Vendler and Stevens

“Somnambulisma” by Wallace Stevens

On an old shore, the vulgar ocean rolls
Noiselessly, noiselessly, resembling a thin bird,
That thinks of settling, yet never settles, on a nest.

The wings keep spreading and yet are never wings.
The claws keep scratching on the shale, the shallow shale,
The sounding shallow, until by water washed away.

The generations of the bird are all
By water washed away.

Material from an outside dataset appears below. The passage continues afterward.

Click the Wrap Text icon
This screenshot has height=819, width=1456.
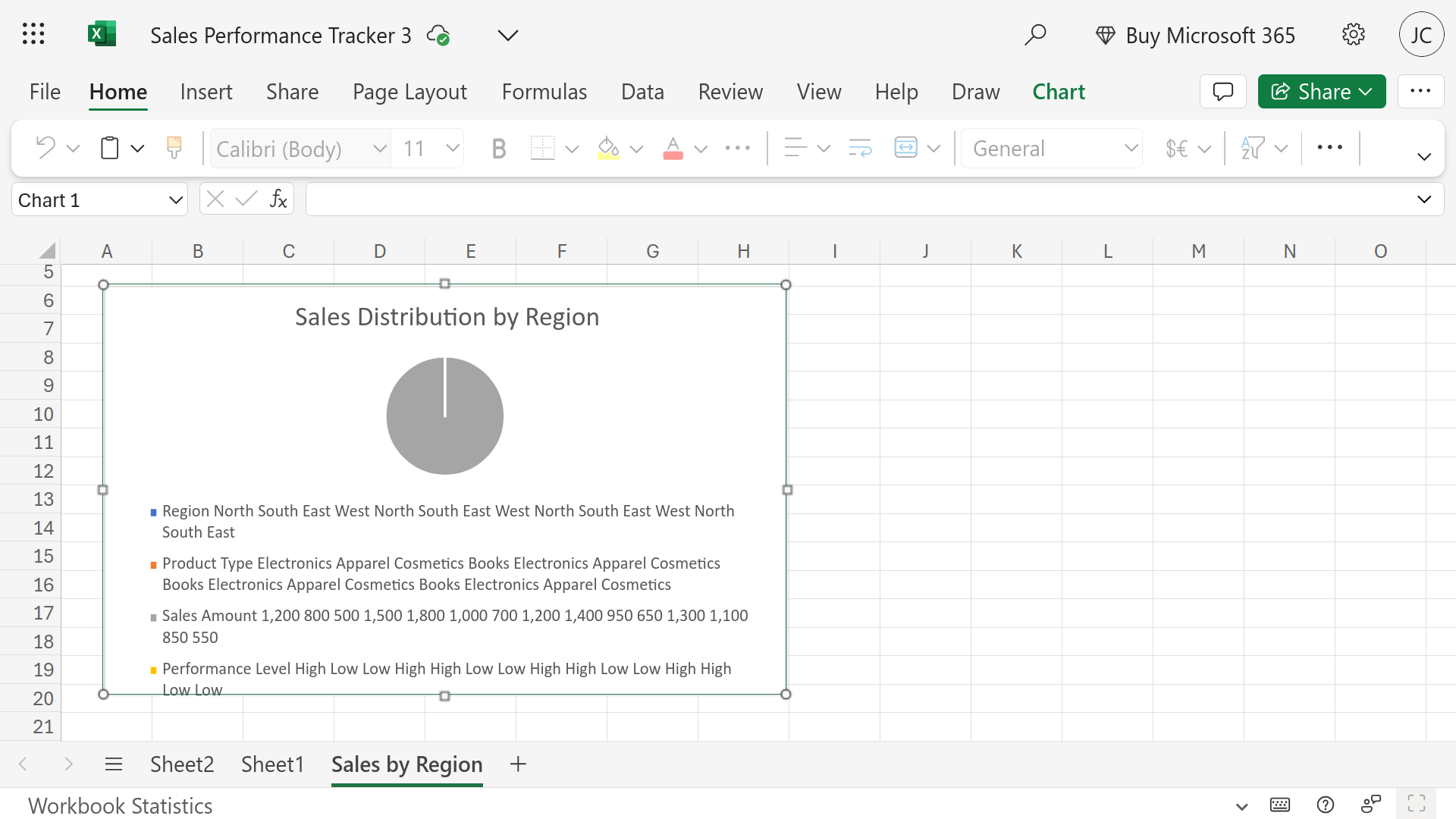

They follow after.
They follow, follow, follow, in water washed away.

Without this bird that never settles, without
Its generations that follow in their universe,
The ocean, falling and falling on the hollow shore,

Would be a geography of the dead: not of that land
To which they may have gone, but of the place in which
They lived, in which they lacked a pervasive being,

In which no scholar, separately dwelling,
Poured forth the fine fins, the gawky beaks, the personalia,
Which, as a man feeling everything, were his.

Poet/scholar Helen Vendler, the 2004 Jefferson Lecturer in the Humanities, last night gave her address, “The Ocean, the Bird, and the Scholar,” which is as inspiring a defense of the arts as you’re likely to read.

The arts present the whole uncensored human person–in emotional, physical, and intellectual being, and in single and collective form–as no other branch of human accomplishment does. In the arts we see both the nature of human predicaments–in Job, in Lear, in Isabel Archer–and the evolution of representation over long spans of time (as the taste for the Gothic replaces the taste for the Romanesque, as the composition of opera replaces the composition of plainchant). The arts bring into play historical and philosophical questions without implying the prevalence of a single system or of universal solutions. Artworks embody the individuality that fades into insignificance in the massive canvas of history and is suppressed in philosophy by the desire for impersonal assertion.

The arts are true to the way we are and were, to the way we actually live and have lived–as singular persons swept by drives and affections, not as collective entities or sociological paradigms. The case histories developed within the arts are in part idiosyncratic, but in part applicable by analogy to a class larger than the individual entities they depict. Hamlet is a very specific figure–a Danish prince who has been to school in Germany–but when Prufrock says, “I am not Prince Hamlet,” he is in a way testifying to the fact that Hamlet means something to every one who knows about the play.

Wonderful stuff, and her inclusion of Stevens’ “Somnambulisma” is a brilliant touch.